*** Listed entries Section Begins ***
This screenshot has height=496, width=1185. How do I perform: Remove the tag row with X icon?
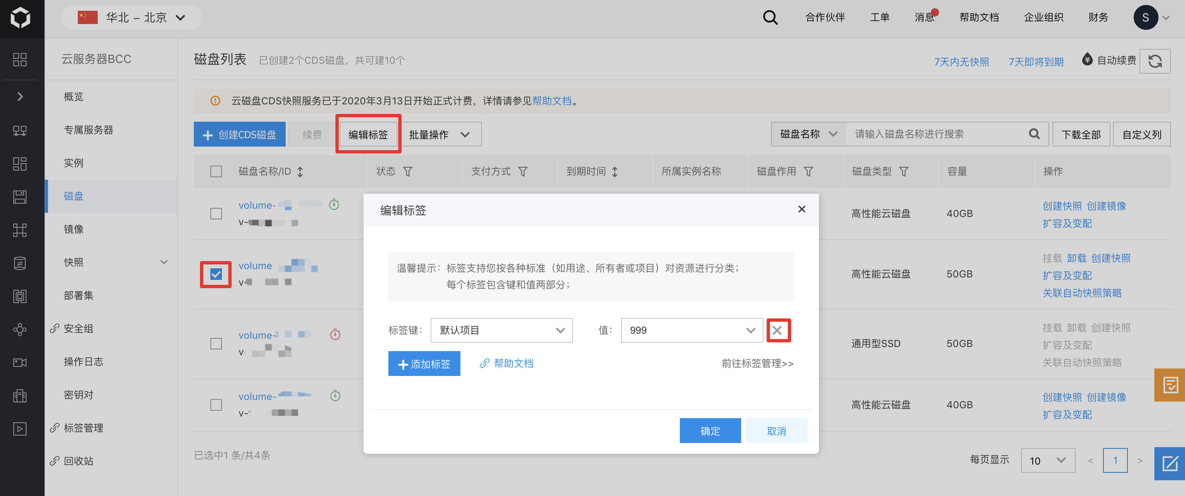(777, 330)
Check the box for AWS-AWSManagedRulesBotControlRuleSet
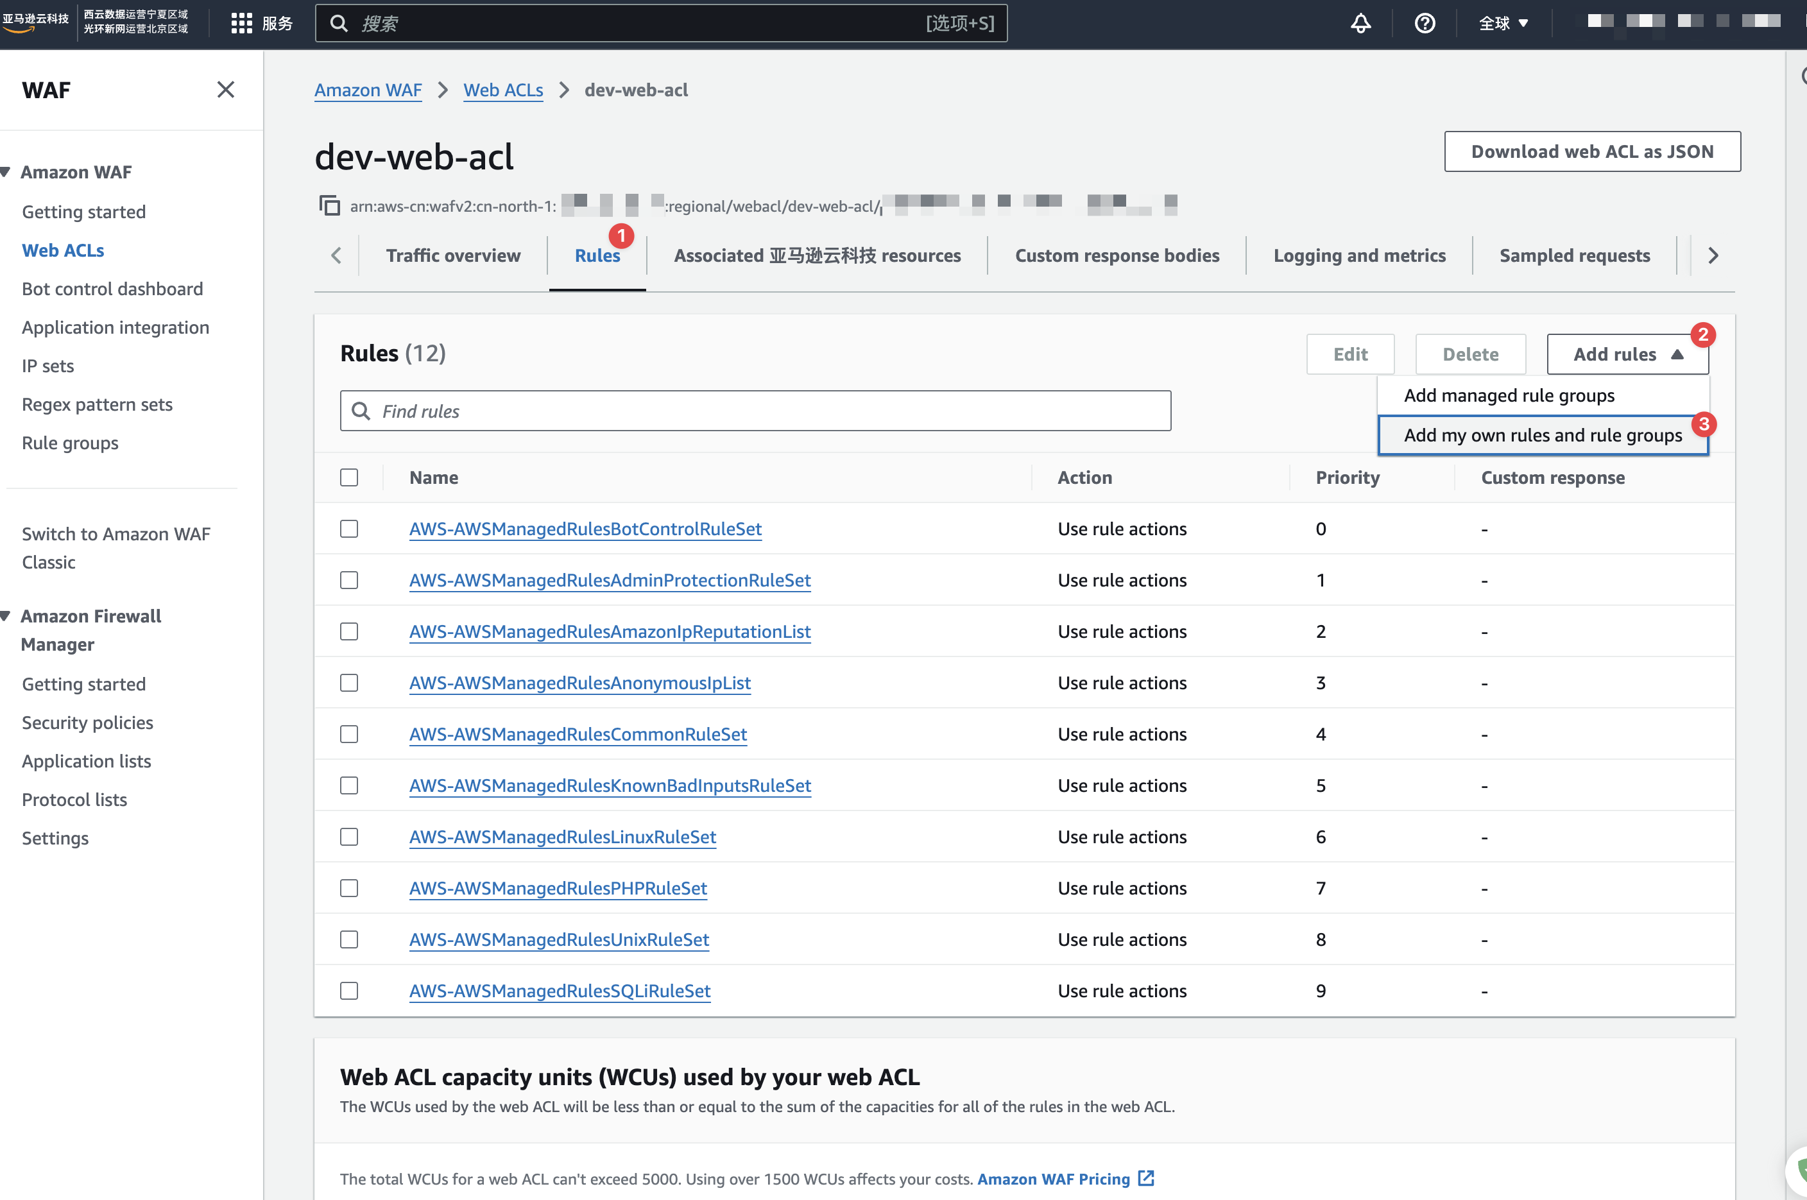The width and height of the screenshot is (1807, 1200). pos(349,529)
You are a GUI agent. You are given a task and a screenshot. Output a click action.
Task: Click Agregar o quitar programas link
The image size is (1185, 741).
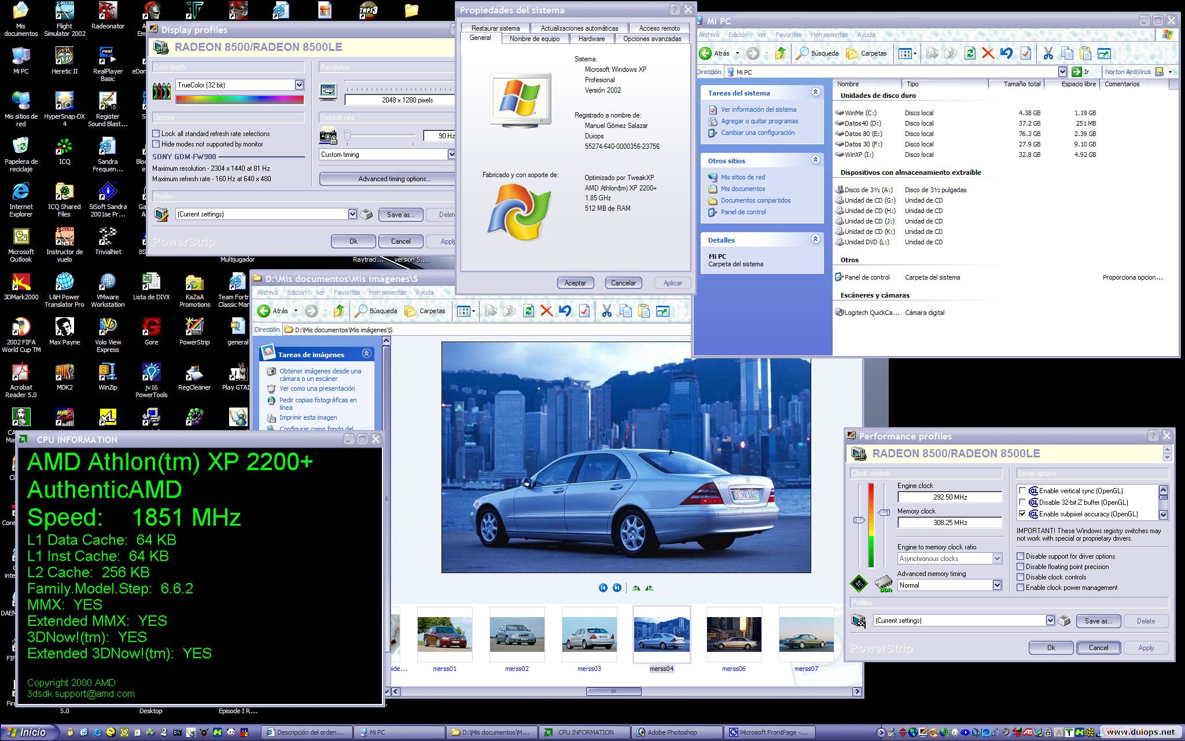tap(759, 121)
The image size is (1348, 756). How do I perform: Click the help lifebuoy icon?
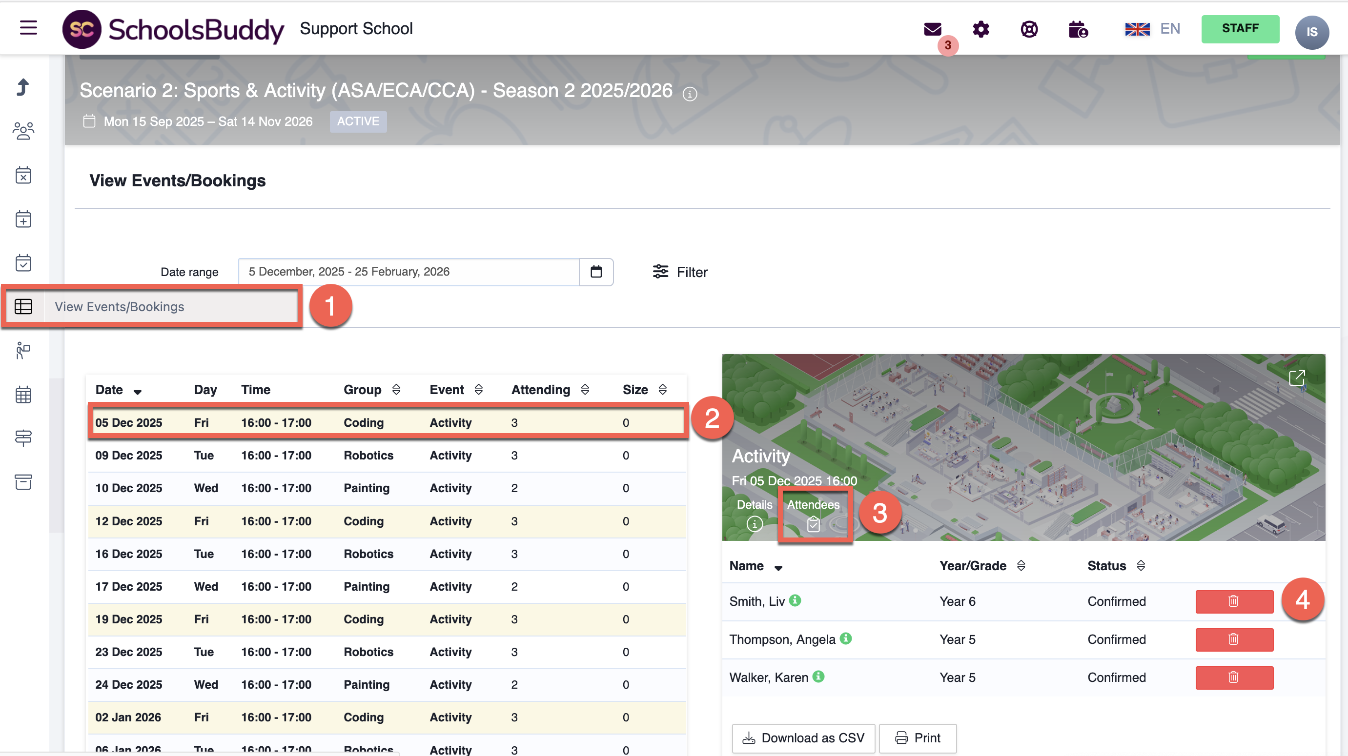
*** Listed entries Section Ends ***
> [Try it] Copy the data in full. No pictures belong in the copy.

> [Answer box]
This screenshot has height=496, width=1185. How do I perform: Remove the tag row with X icon?
(777, 330)
Check the box for AWS-AWSManagedRulesBotControlRuleSet
The width and height of the screenshot is (1807, 1200). pos(349,529)
You are a GUI agent. You are given a task and a screenshot. Output a click action.
Task: Click Agregar o quitar programas link
The image size is (1185, 741).
tap(759, 121)
The image size is (1348, 756). How do I perform: Click the help lifebuoy icon?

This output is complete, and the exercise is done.